Batching prompts is not supported by the chat completions. There are a number of posts in the community forums complaining about this .
But these two pages, which have been edited since Developer Day, still recommend batching prompts.
You have a good discovery of documents that have limited applicability - and show use of a model that will be turned off in weeks. Solution answering no particular problem.
prompts = ["Once upon a time,"] * num_stories
# batched example, with 10 story completions per request
response = client.completions.create(
model="curie",
prompt=prompts,
max_tokens=20,
)
The information is useful if the endpoint and non-chat mode is made clear. It demonstrates completion - having the AI continue writing where text is left open.
The example above is still poor, because it relies only on token sampling variations to not make ten near-identical stories that unfold exactly the same due to their independence. A confidently-trained low perplexity AI will have even more uniformity. This is better demonstrated with a list of inputs.
bump. recommend request batching capability be added to chat completions api. it seems they want to steer the api towards chat completions vs completions, and batches to ease high request volume, but have not put the two together yet.

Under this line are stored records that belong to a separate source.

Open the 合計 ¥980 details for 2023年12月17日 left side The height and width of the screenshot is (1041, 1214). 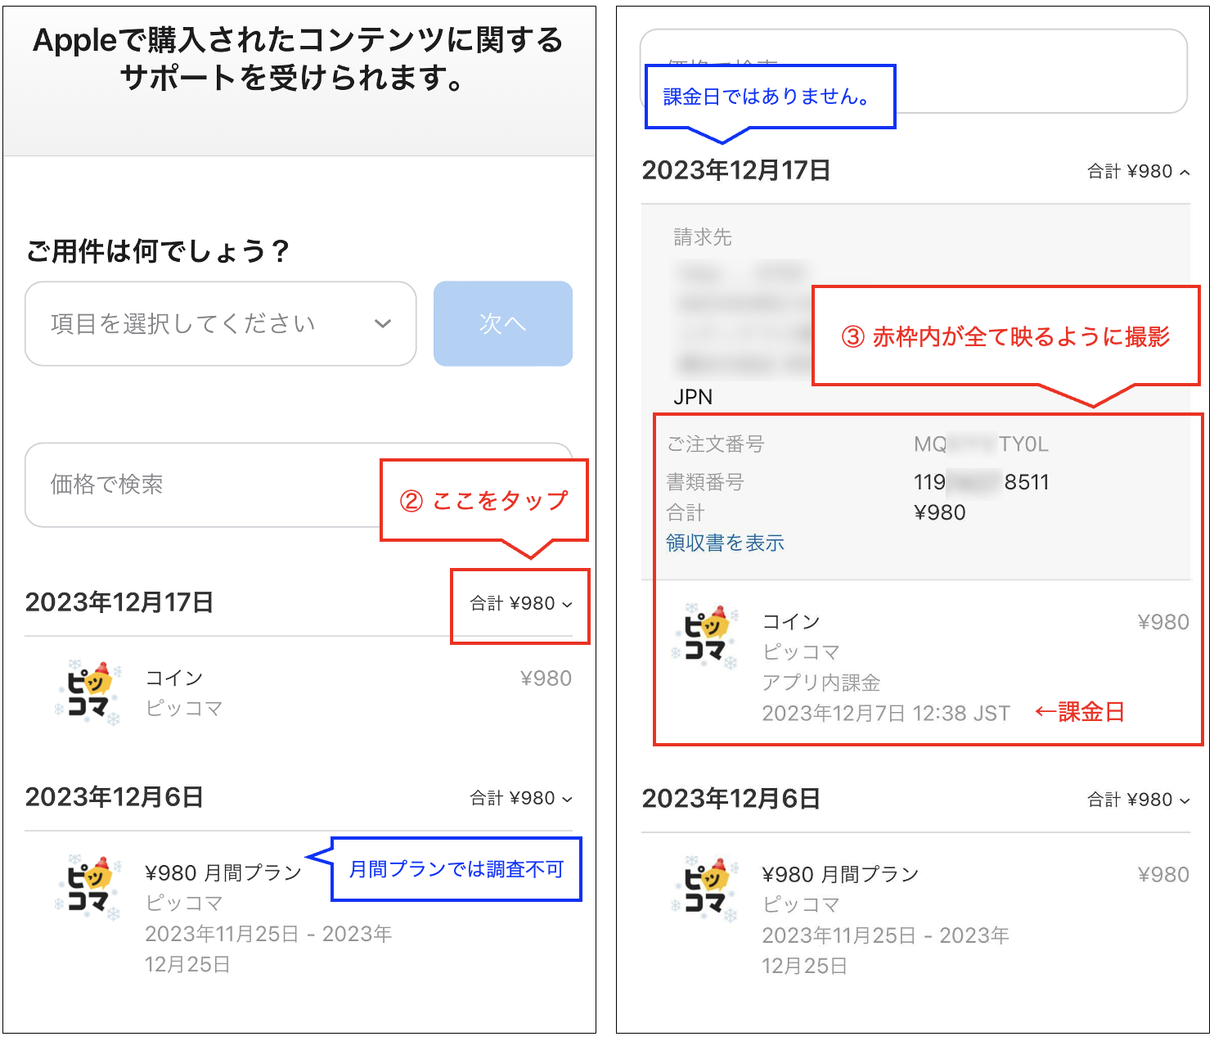pyautogui.click(x=519, y=606)
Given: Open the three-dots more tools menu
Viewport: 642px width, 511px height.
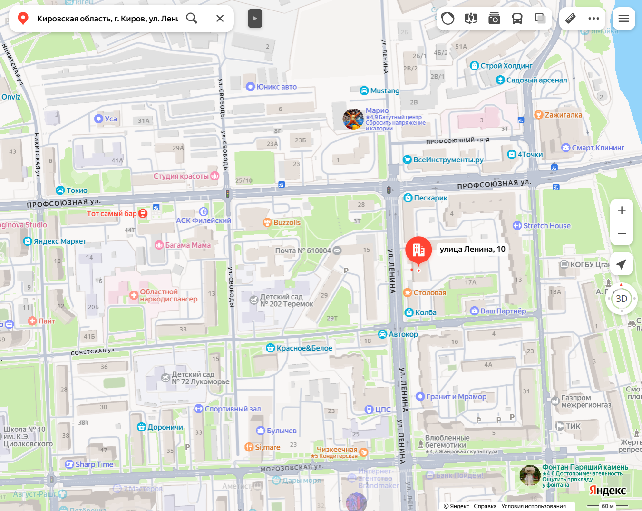Looking at the screenshot, I should pos(593,19).
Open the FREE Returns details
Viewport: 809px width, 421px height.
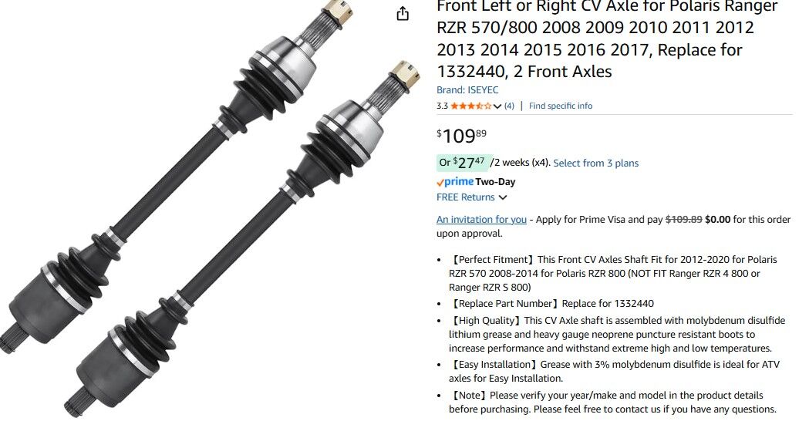click(x=465, y=197)
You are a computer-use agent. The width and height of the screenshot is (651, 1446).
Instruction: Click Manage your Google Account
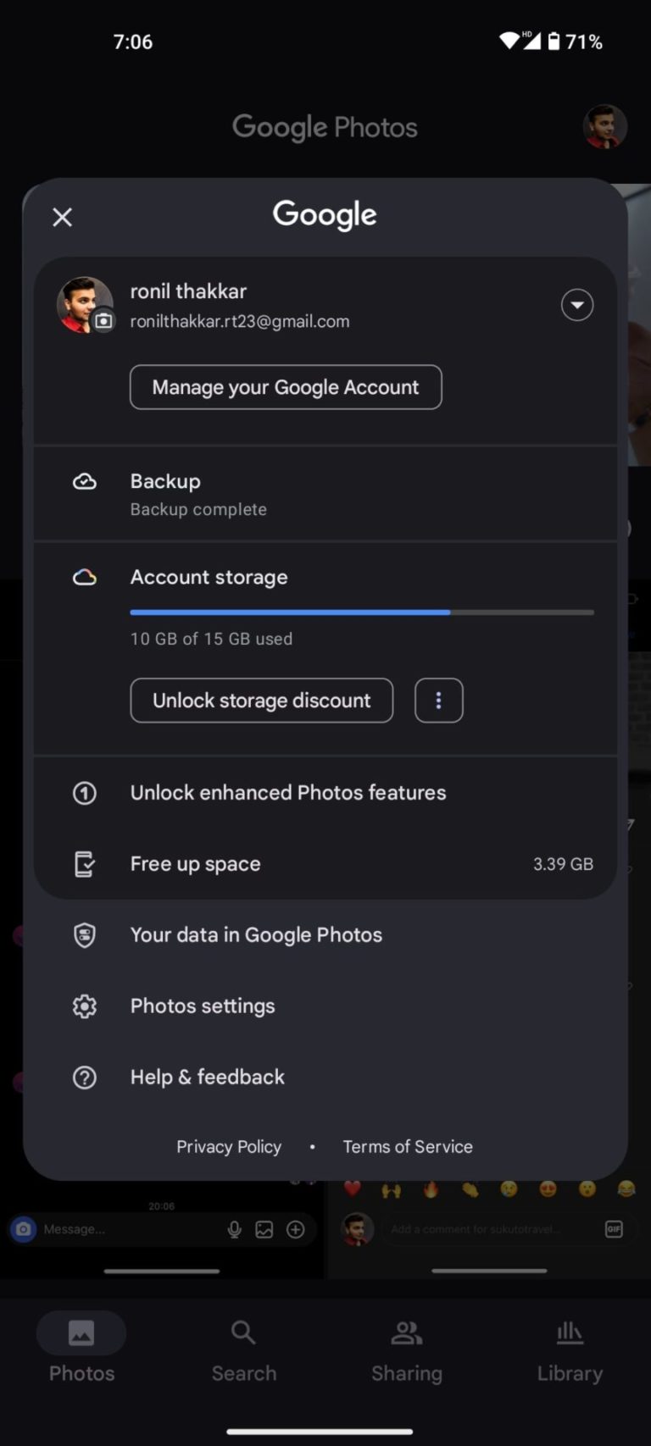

I implemented my own rate limiting into my code because I was occasionally hitting the RPM limit for GPT-3. 5
But my thought had been for the GPT-4 calls, if I could batch them, I could minimize latency of just waiting for data to move back and forth.
The app I’m working on has 50k-200k tokens of data per run split into 3000-5000 token chunks, and takes about 20 minutes just for the GPT-4 calls. If I could batch, I could probably shave off a minute or two. Not a huge amount, but still something.